DOCUMENT TEXT:
- - -

Extracting Game Music from an Encrypted Archive

Extracting Game Music from an Encrypted Archive

April 19, 2026

Years ago, I was obsessed with a hidden-object puzzle game series. The kind you'd play on a lazy afternoon — beautiful hand-painted scenes, clever puzzles, and most importantly, a soundtrack that lived rent-free in my head for years afterward.

The problem? The music was never released separately. No OST on Steam, no album on Bandcamp, nothing. The tracks only existed inside the game's resource archive — a single game.dat file that bundled every asset the game needed.

I tried the obvious things first. Searched forums, checked modding communities, looked for existing extractors. Nothing worked for this particular format. So I opened the file in a hex editor and started reading bytes.

This is the story of how I got those tracks out.

The First Clue: Repeating Bytes

The file started with seemingly random data — but one pattern jumped out immediately. Starting at byte 5, there was a long run of identical bytes: 0xF7, over and over.

- - -

WHAT YOU WILL DO:
- a) In the game music article, which byte value repeats in a long run starting at byte 5 of the file?
- b) Reproduce the game music article word for word from "Years ago, I" up to and including "those tracks out.".
The material that comes next has no connection to the game music article.

DATASET CONTENT:

- - -

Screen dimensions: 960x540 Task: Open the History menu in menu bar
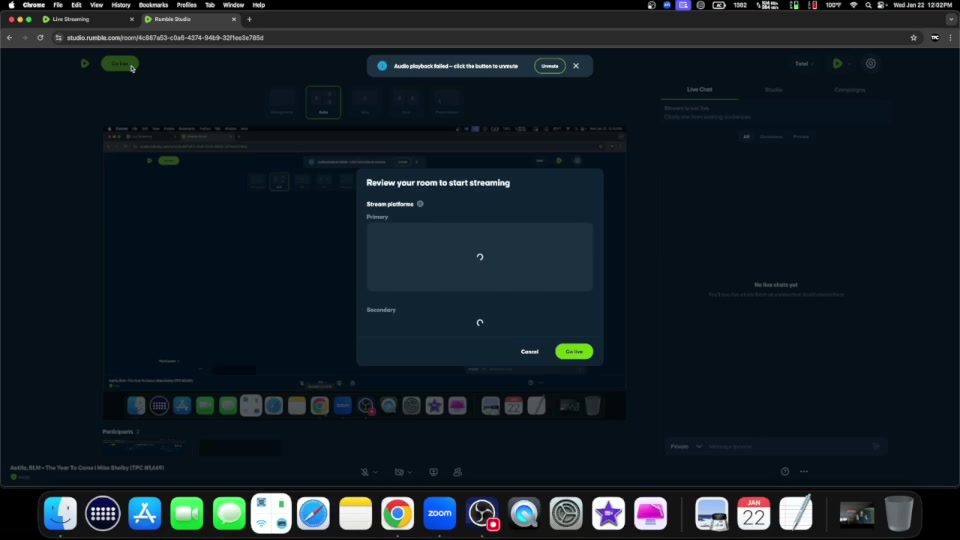[121, 5]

- - -

TASK-BY-TASK OUTPUTS:
- a) The byte 0xF7 repeats in a long run starting at byte 5.

- b)
Years ago, I was obsessed with a hidden-object puzzle game series. The kind you'd play on a lazy afternoon — beautiful hand-painted scenes, clever puzzles, and most importantly, a soundtrack that lived rent-free in my head for years afterward.

The problem? The music was never released separately. No OST on Steam, no album on Bandcamp, nothing. The tracks only existed inside the game's resource archive — a single game.dat file that bundled every asset the game needed.

I tried the obvious things first. Searched forums, checked modding communities, looked for existing extractors. Nothing worked for this particular format. So I opened the file in a hex editor and started reading bytes.

This is the story of how I got those tracks out.